| WHAT THE EXERCISE ASKS |
Print the passage from the baseball article from "The 30-year-old shortstop" up to and including "Jays in 2013.", word for word.

| DOCUMENT |
----------
Imagine if somehow the 31-year-old was able to hit .270, then his OBP would be about .360 or so. That is what the “Grandyman” needs to strive for in 2013 for the Yankees to really be the best team in the toughest division. He is one of the younger players on the team and he needs to provide that thump and speed at the top of the order to put fear in his opponents the entire season.
Tampa Bay Rays: Yunel Escobar, SS
Yunel Escobar was sent to the Miami Marlins in the blockbuster deal that sent Jose Reyes, Josh Johnson and Co. to the Toronto Blue Jays. He was then shipped back to the AL East, but this time it was the Tampa Bay Rays who acquired his services.
The 30-year-old shortstop is one of those rare talents who can play the field very well and also can hit the ball enough to make a really good living. He finished 2012 with a .253 average and nine home runs and 51 RBIs. He has put together several good seasons since joining the Atlanta Braves in 2007. His best year came in 2009 when hit 14 homers and drove in 76 runs.
However, in recent memory, Escobar has made some bad choices. He most recently put some condescending words in his eye black which caused a stir and he got suspended.
His abilities at the plate will help solidify the Rays team that really had trouble offensively without Evan Longoria for most of the year.
Toronto Blue Jays: Emilio Bonifacio, UTIL
Bonifacio really had trouble staying on the field in 2012, but has a chance to make a name for himself in a new environment with the Toronto Blue Jays in 2013.
His best season came in 2011 with a career-high 152 games played and a .296 average. He stole 40 bases and hit five home runs. In 64 games in 2012, he was able to steal 30 bases, which means he was on pace to steal at least 70 bases.
The 27-year-old has the potential to play every day with the Blue Jays because he can play multiple positions on the field. He can play third, first, short and plays all three outfield positions. Sure, he will have to prove that he is healthy enough to be that guy for the Blue Jays, but being on the field for this Blue Jays team will make this guy a threat to steal bases any day of the week.
----------
| DATASET ROWS |
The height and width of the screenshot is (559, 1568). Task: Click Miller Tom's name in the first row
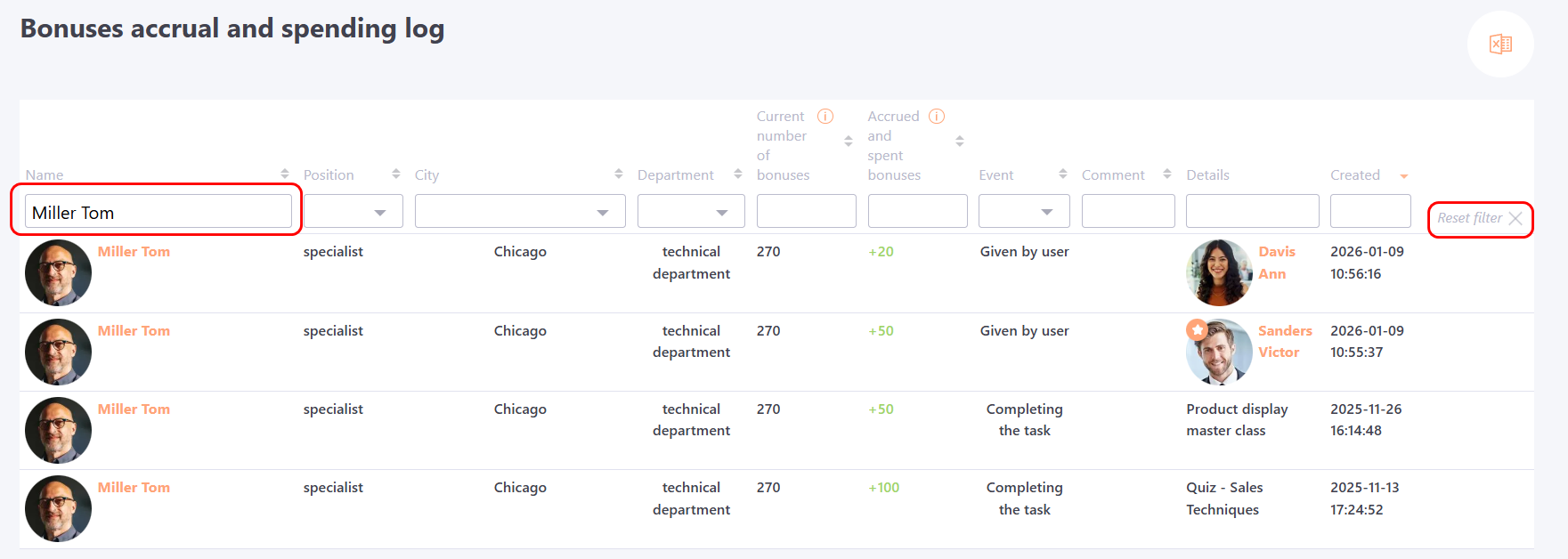[134, 252]

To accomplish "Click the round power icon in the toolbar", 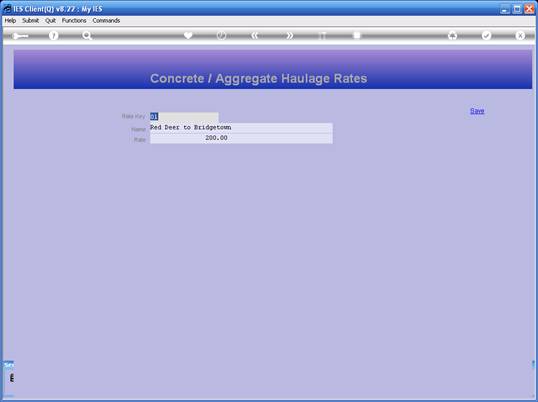I will [x=222, y=35].
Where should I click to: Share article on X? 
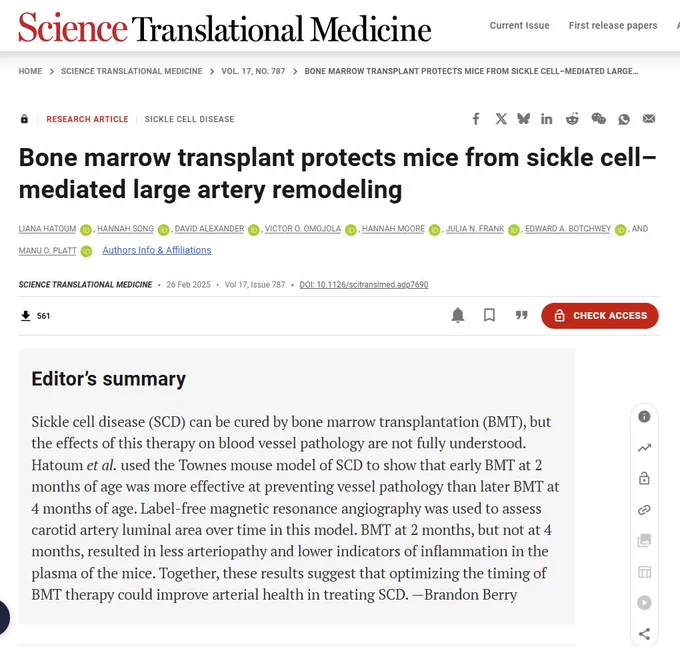pyautogui.click(x=501, y=119)
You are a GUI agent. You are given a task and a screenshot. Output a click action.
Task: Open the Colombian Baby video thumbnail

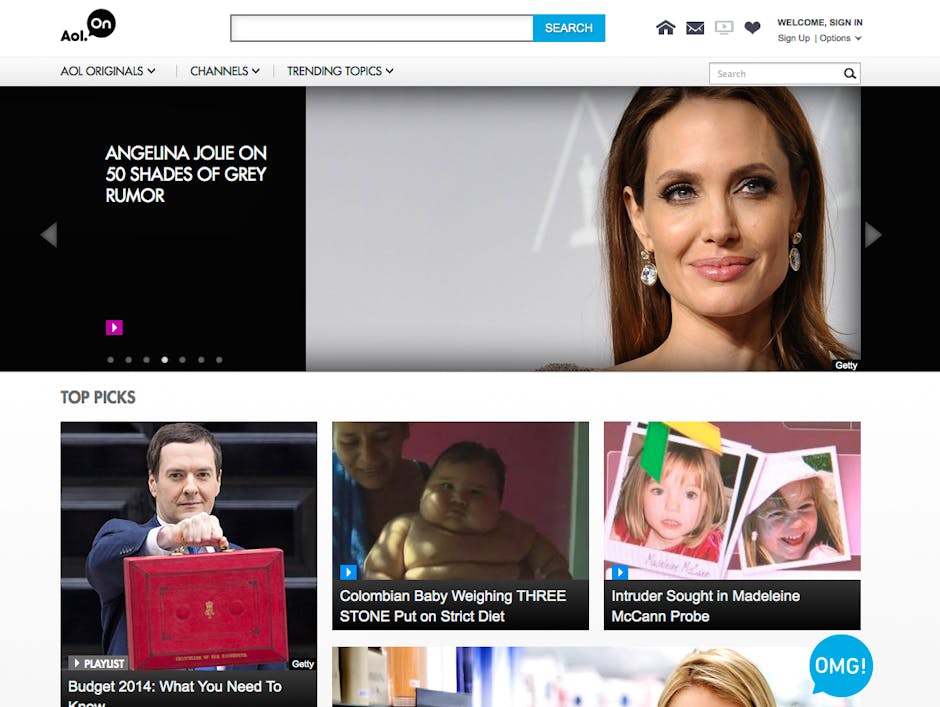pos(460,500)
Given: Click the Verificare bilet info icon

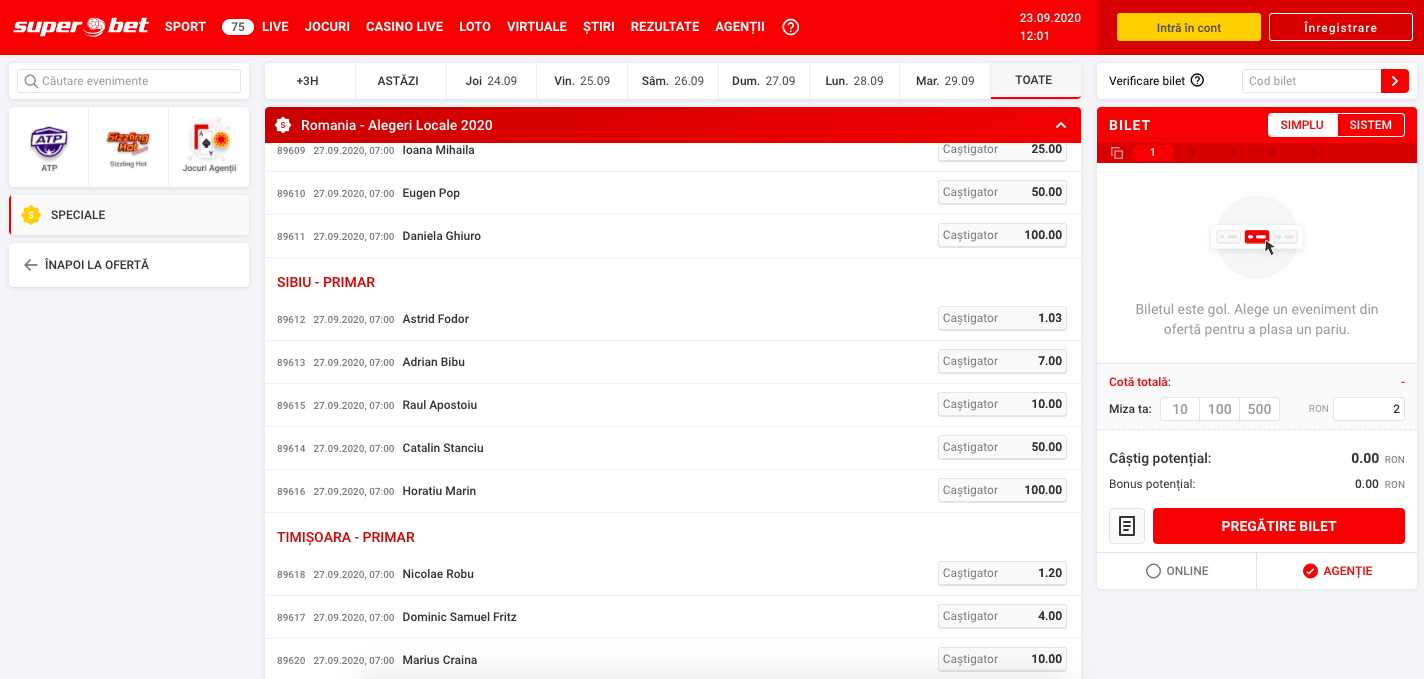Looking at the screenshot, I should 1197,81.
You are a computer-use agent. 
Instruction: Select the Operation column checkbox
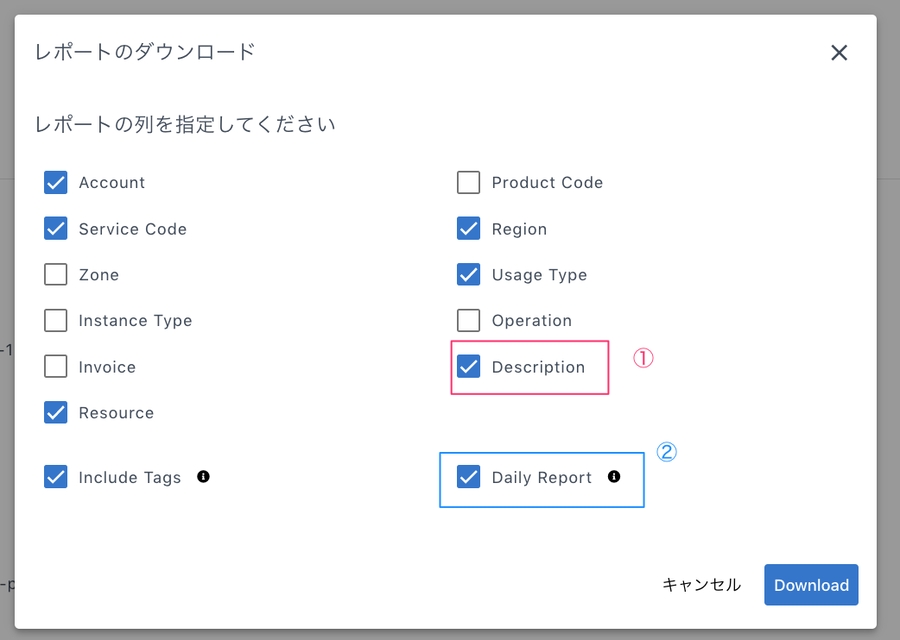(468, 321)
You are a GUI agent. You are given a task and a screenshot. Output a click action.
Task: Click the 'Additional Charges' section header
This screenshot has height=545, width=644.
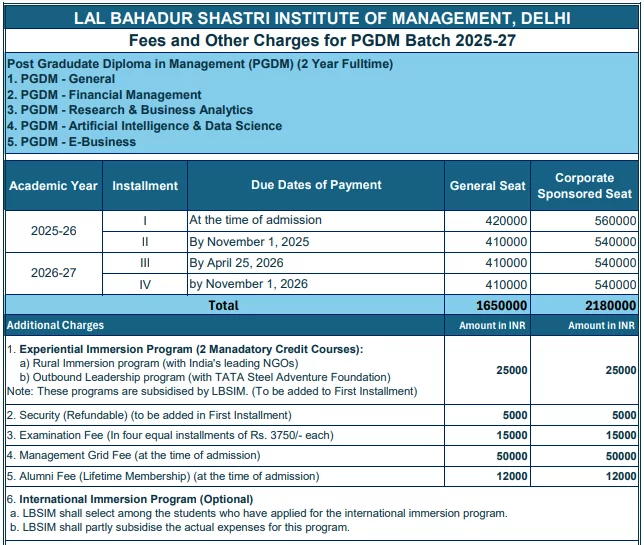pos(56,325)
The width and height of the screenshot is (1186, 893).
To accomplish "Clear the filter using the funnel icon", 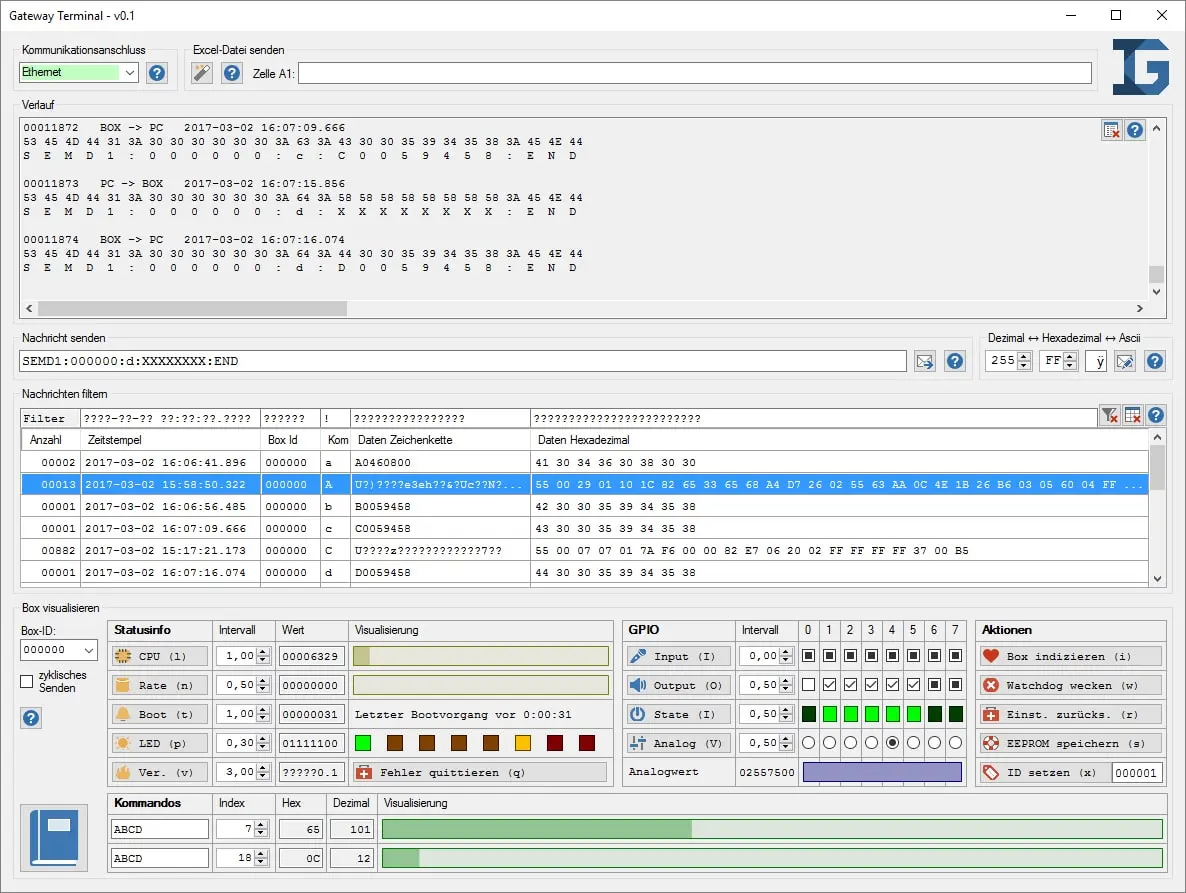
----------
| COMPLETE RESPONSE |
The 30-year-old shortstop is one of those rare talents who can play the field very well and also can hit the ball enough to make a really good living. He finished 2012 with a .253 average and nine home runs and 51 RBIs. He has put together several good seasons since joining the Atlanta Braves in 2007. His best year came in 2009 when hit 14 homers and drove in 76 runs.
However, in recent memory, Escobar has made some bad choices. He most recently put some condescending words in his eye black which caused a stir and he got suspended.
His abilities at the plate will help solidify the Rays team that really had trouble offensively without Evan Longoria for most of the year.
Toronto Blue Jays: Emilio Bonifacio, UTIL
Bonifacio really had trouble staying on the field in 2012, but has a chance to make a name for himself in a new environment with the Toronto Blue Jays in 2013.